- Born: 16 June 1974 (age 52) Geleen
- Education: Eindhoven University of Technology
- Scientific career
- Fields: Computer Science, Computer Security
- Workplaces: CISPA Helmholtz Center for Information Security
- Thesis: Scyther - Semantics and Verification of Security Protocols (2006)
- Doctoral advisor: Sjouke Mauw
- Other academic advisors: Erik de Vink

= Cas Cremers =

Dutch computer scientist (born 1974)

Casimier Joseph Franciscus "Cas" Cremers (born 16 June 1974) is a computer scientist and a faculty member at the CISPA Helmholtz Center for Information Security in Saarbruecken, Germany.

== Career ==
Cremers received his PhD from Eindhoven University of Technology in 2006, under the supervision of Sjouke Mauw and Erik de Vink. Between 2006 and 2013, he worked at the Information Security Group at ETH Zurich, Switzerland, until joining the University of Oxford in 2013. He was made full professor of Information Security in 2015. His research focuses on information security, in particular the formal analysis of security protocols. This work ranges from developing mathematical foundations for protocol analysis to the development of analysis tools, notably the Scyther and Tamarin tools. Recently his research expanded into directions such as protocol standardisation, including the improvement of the ISO/IEC 9798 standard, and applied cryptography, leading to the development of new security requirements and protocols. His joint work with Marko Horvat, Sam Scott, and Thyla van der Merwe led to a not insignificant change to the TLS 1.3 specification.

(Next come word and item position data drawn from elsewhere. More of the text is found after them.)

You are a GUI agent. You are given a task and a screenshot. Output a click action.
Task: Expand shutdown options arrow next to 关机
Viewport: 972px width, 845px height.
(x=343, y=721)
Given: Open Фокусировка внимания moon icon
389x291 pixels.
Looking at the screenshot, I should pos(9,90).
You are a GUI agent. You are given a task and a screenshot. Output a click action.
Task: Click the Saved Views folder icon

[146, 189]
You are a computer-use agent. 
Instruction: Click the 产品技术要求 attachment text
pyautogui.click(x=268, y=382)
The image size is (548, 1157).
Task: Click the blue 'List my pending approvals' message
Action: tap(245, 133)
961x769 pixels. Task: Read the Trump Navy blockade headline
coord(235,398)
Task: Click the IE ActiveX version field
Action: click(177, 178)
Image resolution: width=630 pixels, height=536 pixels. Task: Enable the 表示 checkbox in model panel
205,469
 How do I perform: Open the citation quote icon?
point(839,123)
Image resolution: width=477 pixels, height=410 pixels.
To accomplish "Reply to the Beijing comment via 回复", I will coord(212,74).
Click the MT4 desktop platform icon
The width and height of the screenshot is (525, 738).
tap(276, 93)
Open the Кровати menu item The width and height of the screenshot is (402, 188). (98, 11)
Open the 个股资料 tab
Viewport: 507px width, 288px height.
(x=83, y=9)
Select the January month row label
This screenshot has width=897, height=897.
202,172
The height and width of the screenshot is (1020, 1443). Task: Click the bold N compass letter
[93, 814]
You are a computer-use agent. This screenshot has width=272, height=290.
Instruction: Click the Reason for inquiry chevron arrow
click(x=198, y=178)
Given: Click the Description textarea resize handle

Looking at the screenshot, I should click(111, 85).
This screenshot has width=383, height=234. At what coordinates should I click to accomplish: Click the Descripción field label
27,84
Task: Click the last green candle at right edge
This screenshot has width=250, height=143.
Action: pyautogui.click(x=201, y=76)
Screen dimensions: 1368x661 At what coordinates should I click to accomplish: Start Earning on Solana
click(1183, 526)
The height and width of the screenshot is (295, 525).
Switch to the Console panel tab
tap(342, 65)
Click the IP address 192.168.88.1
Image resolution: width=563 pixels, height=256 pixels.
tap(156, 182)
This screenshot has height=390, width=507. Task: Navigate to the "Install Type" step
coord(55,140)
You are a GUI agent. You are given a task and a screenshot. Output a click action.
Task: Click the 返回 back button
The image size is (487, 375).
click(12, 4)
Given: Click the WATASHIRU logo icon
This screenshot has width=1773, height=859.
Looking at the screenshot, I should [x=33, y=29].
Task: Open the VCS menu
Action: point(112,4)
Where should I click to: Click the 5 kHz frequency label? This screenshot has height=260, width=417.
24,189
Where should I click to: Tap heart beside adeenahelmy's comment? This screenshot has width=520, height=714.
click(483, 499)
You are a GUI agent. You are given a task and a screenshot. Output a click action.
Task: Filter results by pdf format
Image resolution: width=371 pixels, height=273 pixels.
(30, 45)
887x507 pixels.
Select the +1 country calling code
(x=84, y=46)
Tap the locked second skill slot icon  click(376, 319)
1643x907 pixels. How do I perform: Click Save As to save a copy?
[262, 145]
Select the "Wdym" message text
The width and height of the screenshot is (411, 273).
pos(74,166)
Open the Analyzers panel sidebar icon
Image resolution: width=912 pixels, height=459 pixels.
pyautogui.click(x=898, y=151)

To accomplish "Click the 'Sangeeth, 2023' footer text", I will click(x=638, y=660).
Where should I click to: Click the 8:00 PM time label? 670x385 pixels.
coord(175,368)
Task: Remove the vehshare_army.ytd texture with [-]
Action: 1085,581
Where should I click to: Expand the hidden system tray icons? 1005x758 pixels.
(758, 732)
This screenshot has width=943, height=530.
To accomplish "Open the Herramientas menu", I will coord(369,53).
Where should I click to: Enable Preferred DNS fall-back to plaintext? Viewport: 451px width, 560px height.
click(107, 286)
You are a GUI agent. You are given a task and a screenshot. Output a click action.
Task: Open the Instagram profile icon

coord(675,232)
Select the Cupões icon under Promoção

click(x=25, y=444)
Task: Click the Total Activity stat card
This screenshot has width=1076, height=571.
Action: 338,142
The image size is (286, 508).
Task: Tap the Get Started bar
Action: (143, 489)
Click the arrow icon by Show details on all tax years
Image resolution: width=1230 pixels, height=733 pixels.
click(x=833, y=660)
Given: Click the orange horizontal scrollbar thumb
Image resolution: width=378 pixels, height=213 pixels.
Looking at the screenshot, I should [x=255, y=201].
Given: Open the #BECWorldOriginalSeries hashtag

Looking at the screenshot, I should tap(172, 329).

In 2018 Cremers moved from Oxford University to the Cispa Helmholtz Center for Information Security at Saarbrücken.

Cremers previously worked in MSX computer game development, initially working for the Sigma Group before founding his own group Parallax; he is credited for work on nine different games, and many other demos, in a combination of roles including programmer, designer, composer, and writer. He was interviewed by blog "Distrito Entebras" on the history of his career working in MSX games development.

== Publications ==
Cremers' publications cover security, cryptography, ISO standards, automated verification of security protocols, and formal methods. His thesis was entitled "Scyther - Semantics and Verification of Security Protocols", and was supervised by Sjouke Mauw and Erik de Vink. Also published with Sjouke Mauw is their book Operational Semantics and Verification of Security Protocols.